Being bitter


People passes our lives, it may be for the purpose of just knowing you..or maybe in some instances, they became a special someone or an unforgettable enemy.

Like just other people’s lives, I had my own version of a “kontrabida” and a super exceptional personality of a person I met.He is indeed unique. Unique of being a story maker and a total idiot. I have a feeling of pity for him. He do not know what he is doing, and maybe, God forbid, he may end up floating in Banica river with his 100% useless attitude, trash life and a super stupid kind of character.

I never judged a person immediately. But this time, I know I am right. I have proven it many times and this one I know he don’t know himself. Pity for him, pity for him.

He longed for everything and he can’t have it. The understanding, love and passion of being on the center stage is all that he wants.

I thought that he was just an ordinary person you can encounter on streets, school and in an ordinary life of yours. He is not that type. He loves to make controversies, and to see other people’s lives shatter is his sort of entertainment.

I became bitter towards him. Because of him.
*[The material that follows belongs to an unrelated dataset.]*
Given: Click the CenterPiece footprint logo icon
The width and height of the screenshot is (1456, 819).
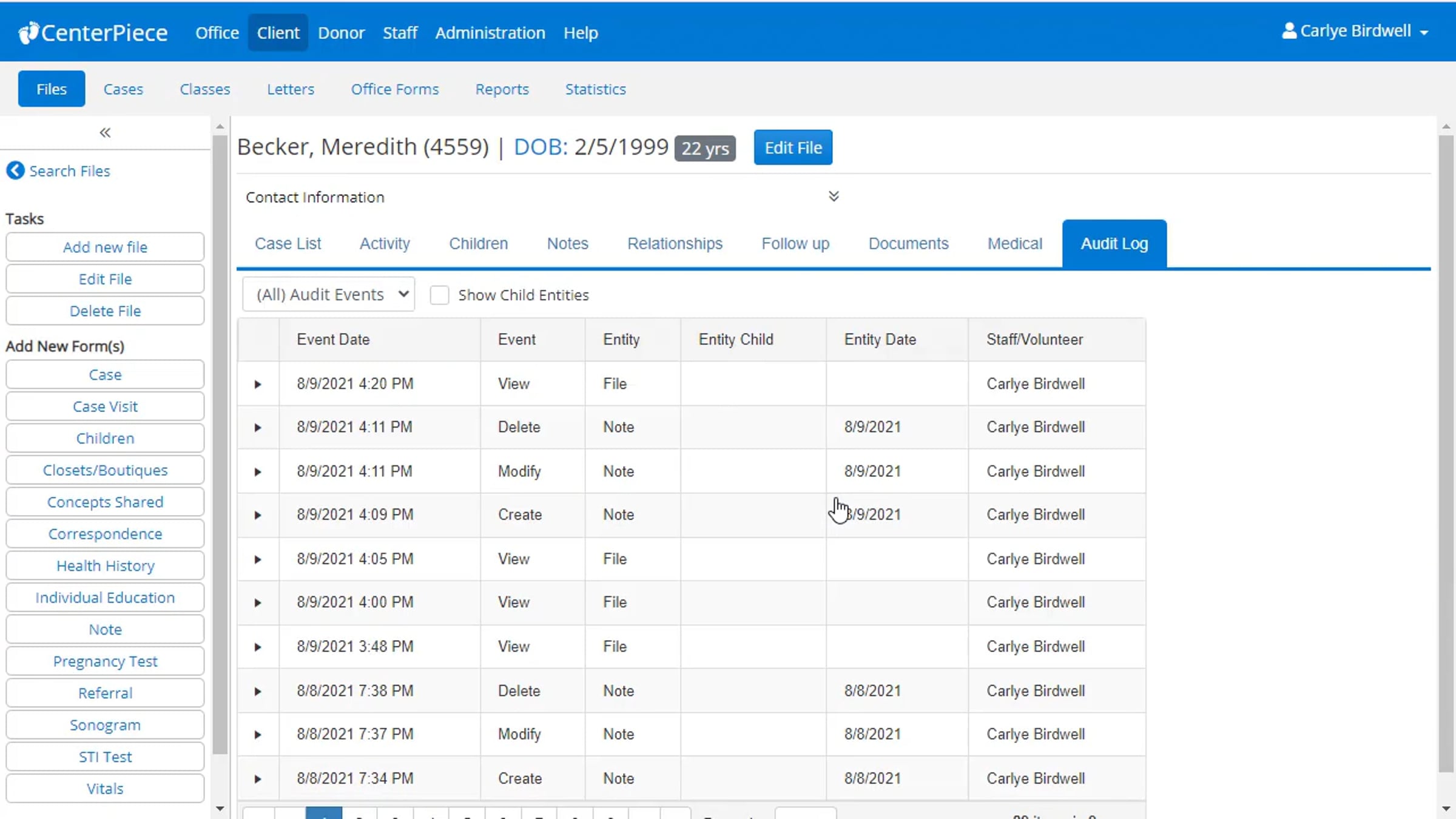Looking at the screenshot, I should point(28,33).
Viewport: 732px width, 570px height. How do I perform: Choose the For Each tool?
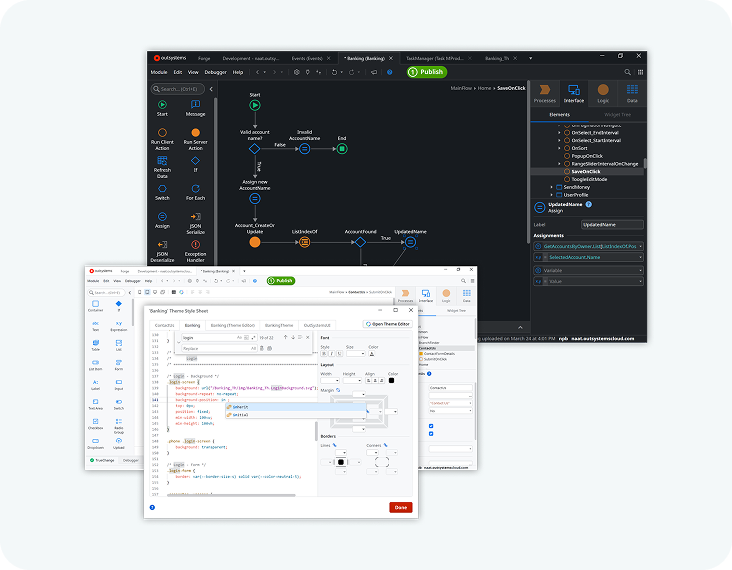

Now I’m facing stories of my life which were not true. Of course made by him.I wonder if he has a personality disorder or just maybe, a defective genes or mutation became the cause of his misbehavior. I tried to understand, but I can’t. Instead I became so bitter that I can cut him into pieces for doing that to me. Being bitter, totally… totally. He made a big mistake and I will make sure that I have my last laugh on this. Every game is about winning. Every problem is a victory. And those that will hinder it will suffer.